Global auto sales are expected to rise 1 percent in 2017 from levels this year to nearly 90.59 million vehicles, a research firm has said.
The rise will reflect a recovery in demand from Asia and emerging economies in particular.
The increase in sales will offset a slump in advanced economies, Nakanishi Research Institute said.
“We forecast average global annual sales growth of 2.1 percent up to 2020,” said Takaki Nakanishi, chief executive officer of the institute.
Sales in the United States, the world’s second-biggest auto market after China, will remain flat at 17.2 million vehicles after years of higher growth, the institute said.

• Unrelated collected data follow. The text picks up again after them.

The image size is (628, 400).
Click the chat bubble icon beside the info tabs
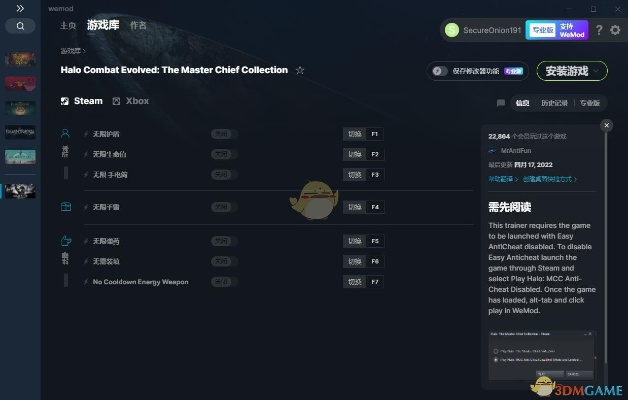point(501,103)
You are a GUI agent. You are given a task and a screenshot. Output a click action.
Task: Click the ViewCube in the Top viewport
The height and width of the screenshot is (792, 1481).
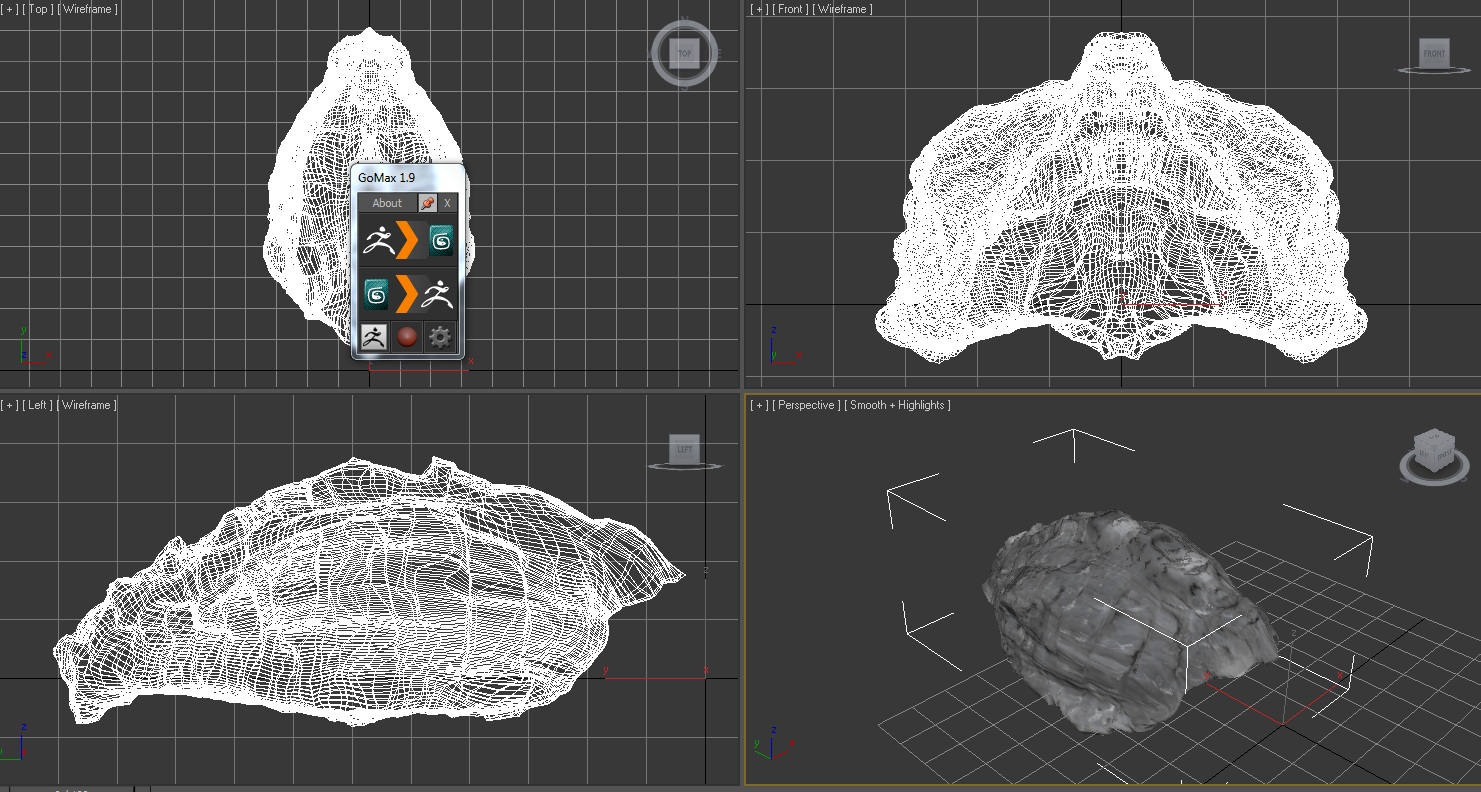[x=684, y=53]
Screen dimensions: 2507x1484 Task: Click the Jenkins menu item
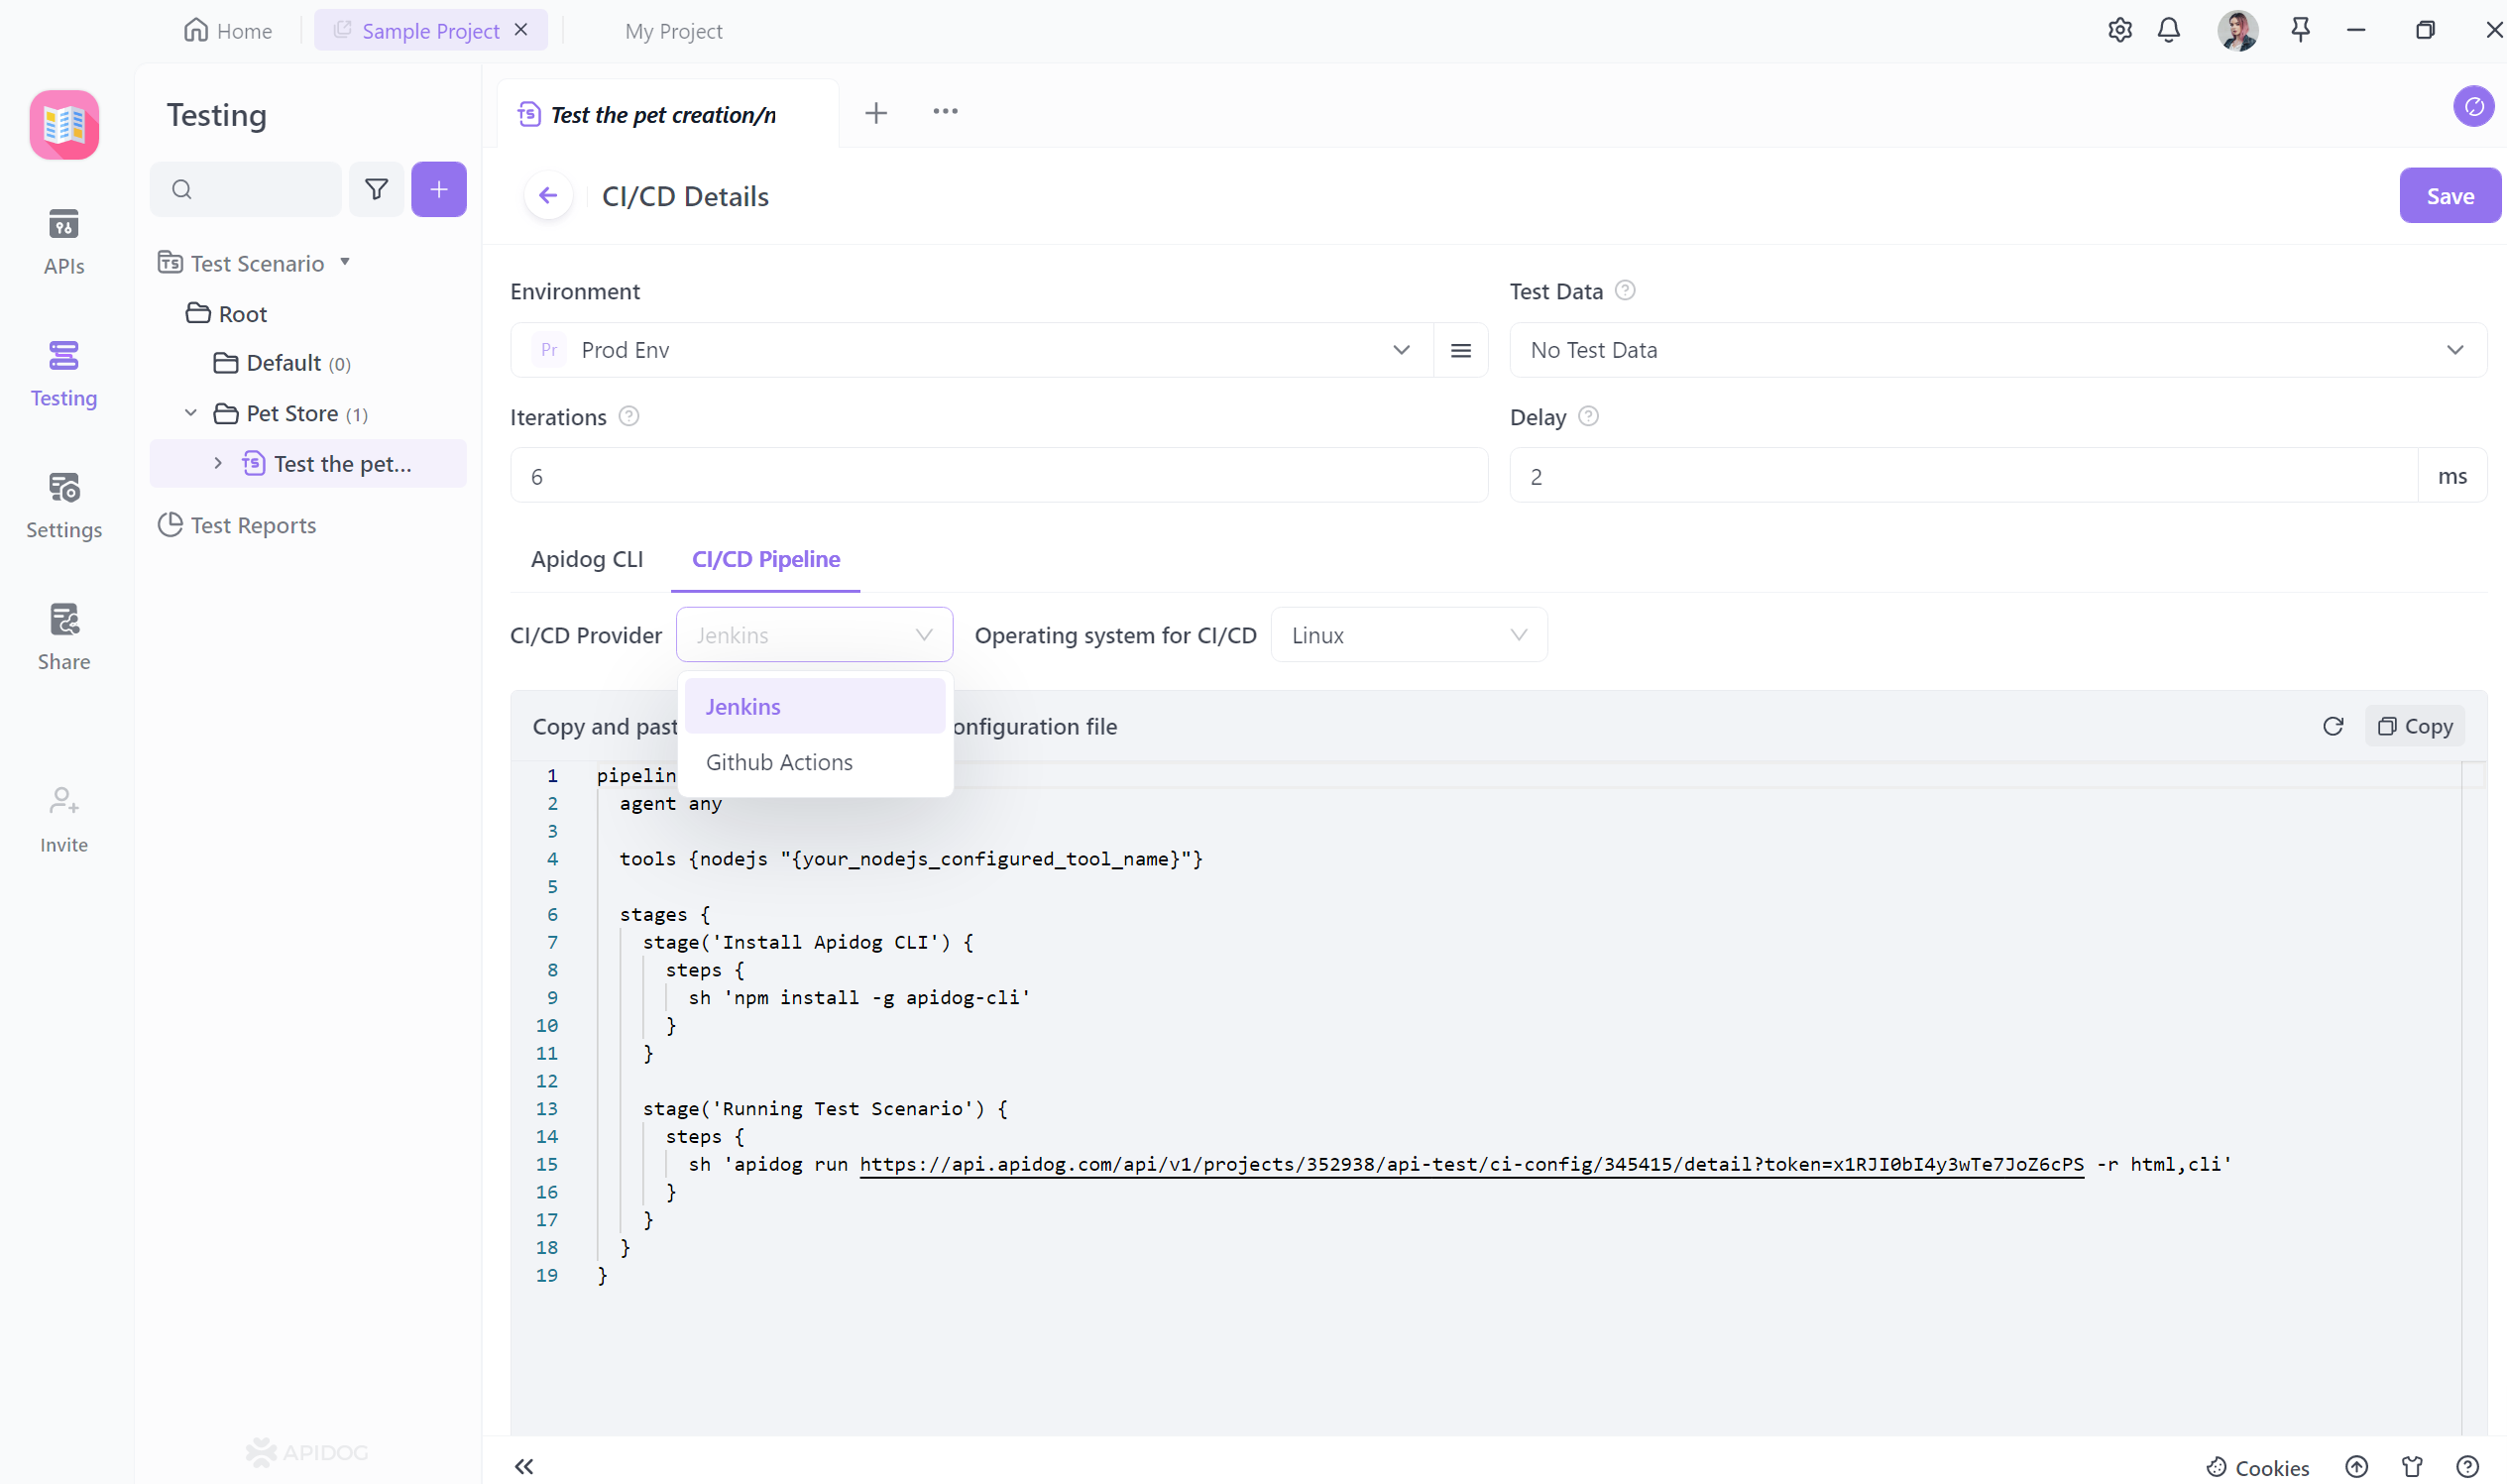[743, 705]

Japan is likely to see a 6 percent decrease in sales to 4.62 million cars. One factor is there will be no last-minute purchasing surge next year ahead of a planned tax hike. The government has pushed back the consumption tax hike from April 2017 to October 2019.
While sales in Western Europe are expected to increase 1 percent to 15.90 million cars, those in Britain will drop 10 percent to 2.67 million vehicles, on the back of its decision to leave the European Union, the institute said.
Slower Chinese economic growth will result in only a 2 percent increase in China to 27.21 million vehicles.
Sales in India will likely grow 8 percent to 3.99 million vehicles on an improving domestic economy.
Southeast Asian auto sales could bottom out this year. They are expected to steadily increase next year, with Thailand seeing a 8 percent rise to 749,000 vehicles and Indonesia marking a 9 percent increase to 1.19 million. Vietnam and the Philippines will also see growth, the research firm said.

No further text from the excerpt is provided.